▸ What this task involves
Beginning with the opening line of the entries, return every line through the one containing "YouTubeチャンネル (441, 444)", both included, and nothing else. Omit pictures.

[Stored data entries]
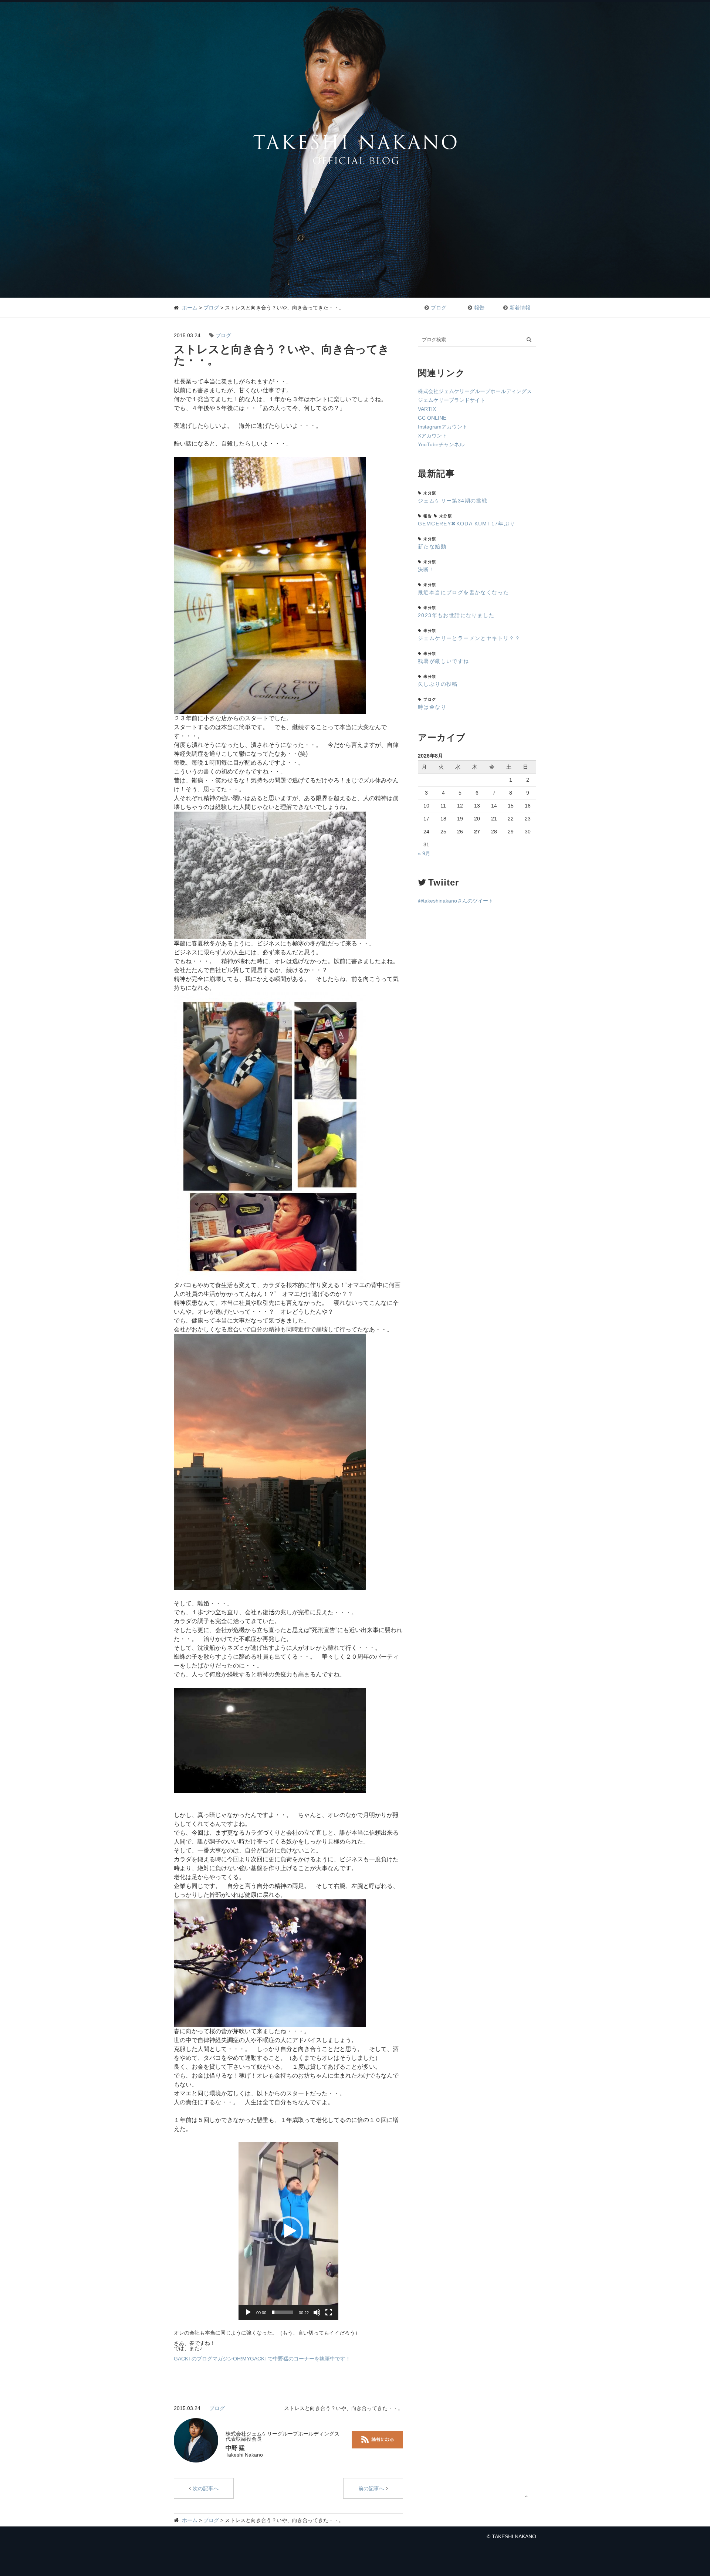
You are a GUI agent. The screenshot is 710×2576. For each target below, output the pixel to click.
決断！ (426, 569)
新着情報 (520, 308)
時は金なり (432, 707)
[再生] (248, 2312)
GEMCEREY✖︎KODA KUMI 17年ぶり (466, 524)
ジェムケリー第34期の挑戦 (452, 501)
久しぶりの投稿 (438, 684)
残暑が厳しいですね (443, 661)
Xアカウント (432, 436)
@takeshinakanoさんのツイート (455, 901)
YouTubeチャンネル (441, 444)
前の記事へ (371, 2488)
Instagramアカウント (442, 427)
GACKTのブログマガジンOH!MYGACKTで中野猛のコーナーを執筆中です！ (262, 2359)
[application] (288, 2231)
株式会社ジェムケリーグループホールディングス (475, 391)
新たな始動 (432, 546)
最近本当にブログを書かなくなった (463, 592)
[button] (288, 2231)
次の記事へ (206, 2488)
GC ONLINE (432, 418)
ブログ (211, 308)
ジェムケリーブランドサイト (451, 400)
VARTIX (427, 409)
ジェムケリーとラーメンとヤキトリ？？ (469, 638)
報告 (479, 308)
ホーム (189, 308)
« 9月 (424, 853)
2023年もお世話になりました (456, 615)
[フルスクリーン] (328, 2312)
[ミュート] (317, 2312)
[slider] (282, 2312)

▸ Written answer
You are a GUI agent. The screenshot is 710×2576. For each target below, output the pixel to click.
決断！ (426, 569)
新着情報 (520, 308)
時は金なり (432, 707)
[再生] (248, 2312)
GEMCEREY✖︎KODA KUMI 17年ぶり (466, 524)
ジェムケリー第34期の挑戦 (452, 501)
久しぶりの投稿 (438, 684)
残暑が厳しいですね (443, 661)
Xアカウント (432, 436)
@takeshinakanoさんのツイート (455, 901)
YouTubeチャンネル (441, 444)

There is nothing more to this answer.